┌─ SUPPLIED MATERIAL

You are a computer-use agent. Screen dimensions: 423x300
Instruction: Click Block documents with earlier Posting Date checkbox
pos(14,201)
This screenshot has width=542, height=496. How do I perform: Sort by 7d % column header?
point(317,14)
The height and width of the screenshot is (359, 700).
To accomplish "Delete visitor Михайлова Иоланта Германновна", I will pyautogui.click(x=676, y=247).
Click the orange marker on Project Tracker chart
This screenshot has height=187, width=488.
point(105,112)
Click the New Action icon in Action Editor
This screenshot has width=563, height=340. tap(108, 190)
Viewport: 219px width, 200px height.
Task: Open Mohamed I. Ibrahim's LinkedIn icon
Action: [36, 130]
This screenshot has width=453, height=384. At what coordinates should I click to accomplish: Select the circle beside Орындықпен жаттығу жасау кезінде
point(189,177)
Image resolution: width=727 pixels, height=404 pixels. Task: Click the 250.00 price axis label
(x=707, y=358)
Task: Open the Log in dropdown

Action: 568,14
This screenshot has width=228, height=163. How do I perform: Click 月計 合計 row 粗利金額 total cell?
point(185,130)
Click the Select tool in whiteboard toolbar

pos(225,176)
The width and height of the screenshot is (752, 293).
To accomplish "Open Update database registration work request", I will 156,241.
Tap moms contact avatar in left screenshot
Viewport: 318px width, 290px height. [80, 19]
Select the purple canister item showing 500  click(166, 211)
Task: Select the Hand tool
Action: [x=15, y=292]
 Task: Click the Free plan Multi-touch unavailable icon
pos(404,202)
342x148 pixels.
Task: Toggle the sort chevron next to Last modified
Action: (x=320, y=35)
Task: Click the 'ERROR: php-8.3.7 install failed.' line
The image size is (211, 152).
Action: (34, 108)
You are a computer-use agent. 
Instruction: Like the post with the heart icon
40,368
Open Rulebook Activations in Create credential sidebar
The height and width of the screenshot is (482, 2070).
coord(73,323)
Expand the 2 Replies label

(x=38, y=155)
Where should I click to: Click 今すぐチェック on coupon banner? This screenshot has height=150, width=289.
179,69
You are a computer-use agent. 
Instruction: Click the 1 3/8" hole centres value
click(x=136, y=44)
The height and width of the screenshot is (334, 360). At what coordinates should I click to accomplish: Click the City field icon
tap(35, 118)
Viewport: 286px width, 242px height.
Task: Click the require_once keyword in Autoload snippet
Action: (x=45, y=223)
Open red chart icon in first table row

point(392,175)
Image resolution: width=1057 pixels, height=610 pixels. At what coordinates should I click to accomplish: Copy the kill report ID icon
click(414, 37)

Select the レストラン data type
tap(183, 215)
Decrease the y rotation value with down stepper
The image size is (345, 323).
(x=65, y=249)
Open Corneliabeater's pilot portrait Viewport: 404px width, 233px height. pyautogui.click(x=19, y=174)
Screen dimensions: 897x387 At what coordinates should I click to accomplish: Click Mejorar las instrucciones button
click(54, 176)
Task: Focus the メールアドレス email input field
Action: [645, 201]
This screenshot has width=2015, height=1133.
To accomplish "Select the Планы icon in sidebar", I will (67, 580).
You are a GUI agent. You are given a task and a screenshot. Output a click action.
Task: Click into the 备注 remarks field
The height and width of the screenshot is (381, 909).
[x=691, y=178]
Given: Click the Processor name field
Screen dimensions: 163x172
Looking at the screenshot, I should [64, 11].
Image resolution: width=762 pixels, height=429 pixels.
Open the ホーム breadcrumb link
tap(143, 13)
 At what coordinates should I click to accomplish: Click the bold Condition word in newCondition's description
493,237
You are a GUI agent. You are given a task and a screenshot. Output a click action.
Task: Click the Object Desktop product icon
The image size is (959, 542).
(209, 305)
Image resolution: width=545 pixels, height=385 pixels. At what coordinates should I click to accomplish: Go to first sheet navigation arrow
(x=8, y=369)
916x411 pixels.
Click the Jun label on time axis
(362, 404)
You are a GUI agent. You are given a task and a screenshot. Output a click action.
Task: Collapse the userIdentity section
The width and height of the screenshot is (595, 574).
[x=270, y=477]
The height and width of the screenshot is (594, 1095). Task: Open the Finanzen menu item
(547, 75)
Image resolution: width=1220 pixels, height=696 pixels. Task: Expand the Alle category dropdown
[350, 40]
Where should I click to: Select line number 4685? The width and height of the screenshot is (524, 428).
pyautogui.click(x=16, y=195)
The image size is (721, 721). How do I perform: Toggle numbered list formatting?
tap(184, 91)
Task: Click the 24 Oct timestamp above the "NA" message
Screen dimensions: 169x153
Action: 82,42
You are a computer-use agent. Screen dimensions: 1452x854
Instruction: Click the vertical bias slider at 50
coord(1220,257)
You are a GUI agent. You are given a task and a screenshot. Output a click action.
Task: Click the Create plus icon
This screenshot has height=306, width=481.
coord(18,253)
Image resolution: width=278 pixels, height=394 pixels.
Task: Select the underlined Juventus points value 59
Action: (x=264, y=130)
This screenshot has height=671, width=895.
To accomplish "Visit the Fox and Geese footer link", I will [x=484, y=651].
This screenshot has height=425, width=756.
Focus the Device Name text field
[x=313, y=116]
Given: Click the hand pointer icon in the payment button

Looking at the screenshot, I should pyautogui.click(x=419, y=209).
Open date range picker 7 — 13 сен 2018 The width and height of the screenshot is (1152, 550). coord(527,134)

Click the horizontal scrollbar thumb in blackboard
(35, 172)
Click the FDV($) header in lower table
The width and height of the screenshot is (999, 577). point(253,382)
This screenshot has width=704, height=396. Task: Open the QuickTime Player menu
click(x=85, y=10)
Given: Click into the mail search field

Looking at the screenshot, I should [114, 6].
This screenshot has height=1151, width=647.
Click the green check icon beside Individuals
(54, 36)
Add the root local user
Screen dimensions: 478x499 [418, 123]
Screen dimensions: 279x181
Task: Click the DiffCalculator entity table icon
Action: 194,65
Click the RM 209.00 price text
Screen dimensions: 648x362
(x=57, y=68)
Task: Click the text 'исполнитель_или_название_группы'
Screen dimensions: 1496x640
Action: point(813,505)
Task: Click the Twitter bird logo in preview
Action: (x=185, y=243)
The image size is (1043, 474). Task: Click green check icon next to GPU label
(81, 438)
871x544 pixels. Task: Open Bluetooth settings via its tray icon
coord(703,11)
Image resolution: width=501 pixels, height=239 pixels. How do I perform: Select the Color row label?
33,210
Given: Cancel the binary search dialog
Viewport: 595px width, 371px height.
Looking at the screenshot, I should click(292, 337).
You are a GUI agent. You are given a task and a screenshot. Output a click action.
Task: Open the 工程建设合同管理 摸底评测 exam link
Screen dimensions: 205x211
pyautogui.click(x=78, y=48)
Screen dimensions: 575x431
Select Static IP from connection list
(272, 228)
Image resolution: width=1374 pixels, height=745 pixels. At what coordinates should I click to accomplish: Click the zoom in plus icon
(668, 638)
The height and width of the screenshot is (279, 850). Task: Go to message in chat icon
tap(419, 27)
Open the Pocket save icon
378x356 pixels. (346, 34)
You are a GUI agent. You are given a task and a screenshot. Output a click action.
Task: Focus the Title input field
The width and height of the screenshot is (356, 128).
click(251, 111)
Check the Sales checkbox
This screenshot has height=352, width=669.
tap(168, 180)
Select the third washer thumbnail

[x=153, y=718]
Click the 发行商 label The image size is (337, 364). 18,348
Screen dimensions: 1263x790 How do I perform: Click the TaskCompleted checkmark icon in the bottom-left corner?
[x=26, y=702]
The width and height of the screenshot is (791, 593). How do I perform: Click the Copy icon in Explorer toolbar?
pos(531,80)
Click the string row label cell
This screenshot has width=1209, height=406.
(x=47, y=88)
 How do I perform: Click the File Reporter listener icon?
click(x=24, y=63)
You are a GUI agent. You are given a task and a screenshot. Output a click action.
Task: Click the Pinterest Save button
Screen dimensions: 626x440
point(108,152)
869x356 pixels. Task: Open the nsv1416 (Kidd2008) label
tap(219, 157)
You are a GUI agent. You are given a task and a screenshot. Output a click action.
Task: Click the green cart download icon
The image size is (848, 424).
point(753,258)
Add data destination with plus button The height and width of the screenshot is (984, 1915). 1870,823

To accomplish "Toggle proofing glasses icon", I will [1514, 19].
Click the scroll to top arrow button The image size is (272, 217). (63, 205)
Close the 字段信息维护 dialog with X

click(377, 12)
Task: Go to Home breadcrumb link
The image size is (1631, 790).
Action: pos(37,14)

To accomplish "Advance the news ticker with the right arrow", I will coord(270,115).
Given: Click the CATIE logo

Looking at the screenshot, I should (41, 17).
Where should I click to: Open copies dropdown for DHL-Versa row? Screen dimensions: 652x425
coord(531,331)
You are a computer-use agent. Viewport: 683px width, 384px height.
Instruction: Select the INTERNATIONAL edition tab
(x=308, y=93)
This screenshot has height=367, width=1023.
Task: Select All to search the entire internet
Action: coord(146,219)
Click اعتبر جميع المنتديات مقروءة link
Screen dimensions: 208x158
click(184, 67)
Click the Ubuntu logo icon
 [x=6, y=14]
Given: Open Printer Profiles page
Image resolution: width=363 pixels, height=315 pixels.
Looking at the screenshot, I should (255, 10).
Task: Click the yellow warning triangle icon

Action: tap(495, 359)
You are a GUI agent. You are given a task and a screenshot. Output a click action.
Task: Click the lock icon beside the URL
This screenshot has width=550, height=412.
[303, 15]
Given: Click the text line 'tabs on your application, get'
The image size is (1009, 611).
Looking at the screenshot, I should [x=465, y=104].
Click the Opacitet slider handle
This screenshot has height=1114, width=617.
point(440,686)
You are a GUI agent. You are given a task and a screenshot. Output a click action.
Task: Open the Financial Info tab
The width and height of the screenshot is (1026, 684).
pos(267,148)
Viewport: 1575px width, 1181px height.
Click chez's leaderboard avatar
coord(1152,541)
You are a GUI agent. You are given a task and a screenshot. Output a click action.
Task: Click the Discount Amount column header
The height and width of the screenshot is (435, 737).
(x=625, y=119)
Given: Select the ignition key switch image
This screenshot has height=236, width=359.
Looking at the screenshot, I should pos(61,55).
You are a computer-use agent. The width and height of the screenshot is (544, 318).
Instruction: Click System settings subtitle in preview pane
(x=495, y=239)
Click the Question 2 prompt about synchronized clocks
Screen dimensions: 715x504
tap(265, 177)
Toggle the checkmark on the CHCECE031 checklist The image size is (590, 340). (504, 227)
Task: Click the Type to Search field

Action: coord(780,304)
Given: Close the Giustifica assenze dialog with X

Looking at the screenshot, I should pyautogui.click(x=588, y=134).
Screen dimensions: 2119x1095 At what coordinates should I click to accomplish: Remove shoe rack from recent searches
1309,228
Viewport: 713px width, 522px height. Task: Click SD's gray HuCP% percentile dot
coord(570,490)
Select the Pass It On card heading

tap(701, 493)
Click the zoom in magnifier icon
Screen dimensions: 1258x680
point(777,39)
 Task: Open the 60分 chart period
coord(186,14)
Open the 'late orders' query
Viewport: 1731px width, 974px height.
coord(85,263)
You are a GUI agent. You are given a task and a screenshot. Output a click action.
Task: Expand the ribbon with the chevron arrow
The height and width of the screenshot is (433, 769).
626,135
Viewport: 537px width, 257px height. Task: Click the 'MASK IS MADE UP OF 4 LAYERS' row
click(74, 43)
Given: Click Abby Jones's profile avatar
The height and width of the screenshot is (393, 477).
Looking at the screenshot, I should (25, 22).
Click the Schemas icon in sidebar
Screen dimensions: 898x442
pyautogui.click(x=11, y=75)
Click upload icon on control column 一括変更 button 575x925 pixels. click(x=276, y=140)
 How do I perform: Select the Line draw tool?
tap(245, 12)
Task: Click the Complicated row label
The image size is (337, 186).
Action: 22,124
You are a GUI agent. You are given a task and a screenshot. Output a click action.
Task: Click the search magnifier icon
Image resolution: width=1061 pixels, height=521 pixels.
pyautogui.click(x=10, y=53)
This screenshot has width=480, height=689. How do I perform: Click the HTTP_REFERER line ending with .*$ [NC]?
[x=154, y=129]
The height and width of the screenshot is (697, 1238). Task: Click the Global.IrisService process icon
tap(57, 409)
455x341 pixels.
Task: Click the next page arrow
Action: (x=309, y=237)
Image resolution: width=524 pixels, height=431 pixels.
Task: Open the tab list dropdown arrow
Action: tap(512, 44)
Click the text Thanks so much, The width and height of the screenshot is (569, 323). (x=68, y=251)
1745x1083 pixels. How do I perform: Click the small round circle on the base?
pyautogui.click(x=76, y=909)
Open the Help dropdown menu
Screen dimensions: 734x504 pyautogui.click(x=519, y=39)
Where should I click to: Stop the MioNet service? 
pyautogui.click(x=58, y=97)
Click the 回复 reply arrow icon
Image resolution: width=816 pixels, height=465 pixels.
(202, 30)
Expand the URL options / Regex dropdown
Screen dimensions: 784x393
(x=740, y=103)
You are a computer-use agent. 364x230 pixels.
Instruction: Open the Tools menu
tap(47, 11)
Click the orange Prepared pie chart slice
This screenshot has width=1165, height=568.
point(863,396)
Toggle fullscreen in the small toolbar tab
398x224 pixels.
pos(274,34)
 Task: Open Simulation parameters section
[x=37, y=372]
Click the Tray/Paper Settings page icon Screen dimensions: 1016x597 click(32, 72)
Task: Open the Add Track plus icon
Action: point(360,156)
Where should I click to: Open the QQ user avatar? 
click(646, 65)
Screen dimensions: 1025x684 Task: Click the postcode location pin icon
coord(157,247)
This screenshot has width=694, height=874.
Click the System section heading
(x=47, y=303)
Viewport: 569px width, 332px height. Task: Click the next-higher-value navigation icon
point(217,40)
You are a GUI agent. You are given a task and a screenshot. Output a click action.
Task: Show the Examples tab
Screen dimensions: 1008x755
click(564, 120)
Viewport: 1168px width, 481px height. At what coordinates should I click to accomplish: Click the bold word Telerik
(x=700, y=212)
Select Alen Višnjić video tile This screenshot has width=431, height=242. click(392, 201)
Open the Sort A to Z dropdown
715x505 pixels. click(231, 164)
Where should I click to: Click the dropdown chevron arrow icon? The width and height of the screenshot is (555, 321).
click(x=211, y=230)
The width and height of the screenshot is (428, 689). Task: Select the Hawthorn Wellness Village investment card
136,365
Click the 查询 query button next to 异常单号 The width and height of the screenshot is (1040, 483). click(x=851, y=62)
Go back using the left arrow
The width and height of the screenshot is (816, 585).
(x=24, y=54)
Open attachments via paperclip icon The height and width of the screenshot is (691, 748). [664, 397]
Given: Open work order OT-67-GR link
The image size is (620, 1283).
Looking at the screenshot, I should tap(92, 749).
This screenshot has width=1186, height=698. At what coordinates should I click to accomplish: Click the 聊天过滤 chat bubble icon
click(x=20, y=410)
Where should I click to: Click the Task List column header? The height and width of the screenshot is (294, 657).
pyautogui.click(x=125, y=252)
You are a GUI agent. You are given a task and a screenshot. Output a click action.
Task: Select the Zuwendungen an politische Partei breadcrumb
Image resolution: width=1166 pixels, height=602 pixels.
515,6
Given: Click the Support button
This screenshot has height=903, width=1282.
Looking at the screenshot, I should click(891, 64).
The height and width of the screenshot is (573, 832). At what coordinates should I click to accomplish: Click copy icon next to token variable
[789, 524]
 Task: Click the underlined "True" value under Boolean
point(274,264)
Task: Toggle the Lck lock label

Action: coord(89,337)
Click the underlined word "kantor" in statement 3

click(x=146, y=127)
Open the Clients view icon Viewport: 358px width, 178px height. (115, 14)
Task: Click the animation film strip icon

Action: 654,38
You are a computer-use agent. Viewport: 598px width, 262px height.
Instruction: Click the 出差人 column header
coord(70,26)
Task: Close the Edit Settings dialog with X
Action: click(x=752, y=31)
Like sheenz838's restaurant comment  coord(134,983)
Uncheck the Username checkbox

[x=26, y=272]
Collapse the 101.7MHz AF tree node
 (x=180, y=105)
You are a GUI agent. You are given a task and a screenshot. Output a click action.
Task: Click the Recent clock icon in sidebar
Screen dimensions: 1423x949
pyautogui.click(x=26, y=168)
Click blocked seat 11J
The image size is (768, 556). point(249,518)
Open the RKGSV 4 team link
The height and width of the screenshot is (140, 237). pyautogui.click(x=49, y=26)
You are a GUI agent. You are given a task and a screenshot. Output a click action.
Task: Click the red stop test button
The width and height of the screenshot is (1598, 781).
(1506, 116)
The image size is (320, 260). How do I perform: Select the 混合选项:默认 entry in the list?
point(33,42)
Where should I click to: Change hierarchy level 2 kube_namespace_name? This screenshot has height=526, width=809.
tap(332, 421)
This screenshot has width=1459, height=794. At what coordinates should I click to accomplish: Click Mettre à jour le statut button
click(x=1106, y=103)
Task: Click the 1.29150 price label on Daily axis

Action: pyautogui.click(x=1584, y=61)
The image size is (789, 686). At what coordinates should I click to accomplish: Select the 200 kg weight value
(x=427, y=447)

└─

#### [YOUR TASK]
Reproduce the entries above verbatim, starting with the line that contains "Select the レストラン data type" and ending with the line that contains "coord(1220,257)", both lines included.

#### [SOLUTION]
Select the レストラン data type
tap(183, 215)
Decrease the y rotation value with down stepper
The image size is (345, 323).
(x=65, y=249)
Open Corneliabeater's pilot portrait Viewport: 404px width, 233px height. pyautogui.click(x=19, y=174)
Screen dimensions: 897x387 At what coordinates should I click to accomplish: Click Mejorar las instrucciones button
click(54, 176)
Task: Focus the メールアドレス email input field
Action: [645, 201]
This screenshot has width=2015, height=1133.
To accomplish "Select the Планы icon in sidebar", I will (67, 580).
You are a GUI agent. You are given a task and a screenshot. Output a click action.
Task: Click into the 备注 remarks field
The height and width of the screenshot is (381, 909).
[x=691, y=178]
Given: Click the Processor name field
Screen dimensions: 163x172
Looking at the screenshot, I should [64, 11].
Image resolution: width=762 pixels, height=429 pixels.
Open the ホーム breadcrumb link
tap(143, 13)
 At what coordinates should I click to accomplish: Click the bold Condition word in newCondition's description
493,237
You are a GUI agent. You are given a task and a screenshot. Output a click action.
Task: Click the Object Desktop product icon
The image size is (959, 542).
(209, 305)
Image resolution: width=545 pixels, height=385 pixels. At what coordinates should I click to accomplish: Go to first sheet navigation arrow
(x=8, y=369)
916x411 pixels.
Click the Jun label on time axis
(362, 404)
You are a GUI agent. You are given a task and a screenshot. Output a click action.
Task: Collapse the userIdentity section
The width and height of the screenshot is (595, 574).
[x=270, y=477]
The height and width of the screenshot is (594, 1095). Task: Open the Finanzen menu item
(547, 75)
Image resolution: width=1220 pixels, height=696 pixels. Task: Expand the Alle category dropdown
[350, 40]
Where should I click to: Select line number 4685? The width and height of the screenshot is (524, 428).
pyautogui.click(x=16, y=195)
The image size is (721, 721). How do I perform: Toggle numbered list formatting?
tap(184, 91)
Task: Click the 24 Oct timestamp above the "NA" message
Screen dimensions: 169x153
Action: 82,42
You are a computer-use agent. Screen dimensions: 1452x854
Instruction: Click the vertical bias slider at 50
coord(1220,257)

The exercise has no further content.